#### Exercise:
Would you please write out the records below exactly as they appear?

#### Task data:
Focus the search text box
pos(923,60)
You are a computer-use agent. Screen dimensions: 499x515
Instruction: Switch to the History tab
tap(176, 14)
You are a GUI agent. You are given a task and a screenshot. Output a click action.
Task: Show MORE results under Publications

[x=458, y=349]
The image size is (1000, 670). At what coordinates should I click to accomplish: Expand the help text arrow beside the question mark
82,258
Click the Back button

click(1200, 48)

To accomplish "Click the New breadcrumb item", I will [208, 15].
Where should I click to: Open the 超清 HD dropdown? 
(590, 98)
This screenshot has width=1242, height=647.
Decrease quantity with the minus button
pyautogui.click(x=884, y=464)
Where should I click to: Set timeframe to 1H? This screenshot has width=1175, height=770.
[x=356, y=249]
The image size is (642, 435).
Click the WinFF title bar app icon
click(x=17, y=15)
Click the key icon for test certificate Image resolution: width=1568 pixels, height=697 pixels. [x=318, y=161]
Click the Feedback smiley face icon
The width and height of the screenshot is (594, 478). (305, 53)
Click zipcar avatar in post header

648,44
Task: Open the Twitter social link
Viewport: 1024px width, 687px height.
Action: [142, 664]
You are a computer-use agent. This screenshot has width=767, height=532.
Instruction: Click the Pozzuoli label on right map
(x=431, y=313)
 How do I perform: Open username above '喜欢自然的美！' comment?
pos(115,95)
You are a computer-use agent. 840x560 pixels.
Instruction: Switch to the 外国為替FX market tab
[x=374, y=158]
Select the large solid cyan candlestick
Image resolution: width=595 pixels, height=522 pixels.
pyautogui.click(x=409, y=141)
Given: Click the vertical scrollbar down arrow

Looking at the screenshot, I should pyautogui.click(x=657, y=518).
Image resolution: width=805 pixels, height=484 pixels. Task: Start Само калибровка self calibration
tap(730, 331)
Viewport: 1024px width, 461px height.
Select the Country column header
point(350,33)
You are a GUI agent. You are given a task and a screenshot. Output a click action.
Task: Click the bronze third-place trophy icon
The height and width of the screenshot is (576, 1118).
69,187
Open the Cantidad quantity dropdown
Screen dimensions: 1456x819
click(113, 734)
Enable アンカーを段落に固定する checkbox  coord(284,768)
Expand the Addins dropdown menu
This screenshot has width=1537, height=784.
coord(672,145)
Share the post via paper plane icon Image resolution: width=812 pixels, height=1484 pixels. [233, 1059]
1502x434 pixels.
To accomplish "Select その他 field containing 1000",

#### Solved problem:
Focus the search text box
pos(923,60)
You are a computer-use agent. Screen dimensions: 499x515
Instruction: Switch to the History tab
tap(176, 14)
You are a GUI agent. You are given a task and a screenshot. Output a click action.
Task: Show MORE results under Publications

[x=458, y=349]
The image size is (1000, 670). At what coordinates should I click to accomplish: Expand the help text arrow beside the question mark
82,258
Click the Back button

click(1200, 48)

To accomplish "Click the New breadcrumb item", I will [208, 15].
Where should I click to: Open the 超清 HD dropdown? 
(590, 98)
This screenshot has width=1242, height=647.
Decrease quantity with the minus button
pyautogui.click(x=884, y=464)
Where should I click to: Set timeframe to 1H? This screenshot has width=1175, height=770.
[x=356, y=249]
The image size is (642, 435).
Click the WinFF title bar app icon
click(x=17, y=15)
Click the key icon for test certificate Image resolution: width=1568 pixels, height=697 pixels. [x=318, y=161]
Click the Feedback smiley face icon
The width and height of the screenshot is (594, 478). (305, 53)
Click zipcar avatar in post header

648,44
Task: Open the Twitter social link
Viewport: 1024px width, 687px height.
Action: [142, 664]
You are a computer-use agent. This screenshot has width=767, height=532.
Instruction: Click the Pozzuoli label on right map
(x=431, y=313)
 How do I perform: Open username above '喜欢自然的美！' comment?
pos(115,95)
You are a computer-use agent. 840x560 pixels.
Instruction: Switch to the 外国為替FX market tab
[x=374, y=158]
Select the large solid cyan candlestick
Image resolution: width=595 pixels, height=522 pixels.
pyautogui.click(x=409, y=141)
Given: Click the vertical scrollbar down arrow

Looking at the screenshot, I should pyautogui.click(x=657, y=518).
Image resolution: width=805 pixels, height=484 pixels. Task: Start Само калибровка self calibration
tap(730, 331)
Viewport: 1024px width, 461px height.
Select the Country column header
point(350,33)
You are a GUI agent. You are given a task and a screenshot. Output a click action.
Task: Click the bronze third-place trophy icon
The height and width of the screenshot is (576, 1118).
69,187
Open the Cantidad quantity dropdown
Screen dimensions: 1456x819
click(113, 734)
Enable アンカーを段落に固定する checkbox  coord(284,768)
Expand the Addins dropdown menu
This screenshot has width=1537, height=784.
coord(672,145)
Share the post via paper plane icon Image resolution: width=812 pixels, height=1484 pixels. [233, 1059]
1502x434 pixels.
To accomplish "Select その他 field containing 1000",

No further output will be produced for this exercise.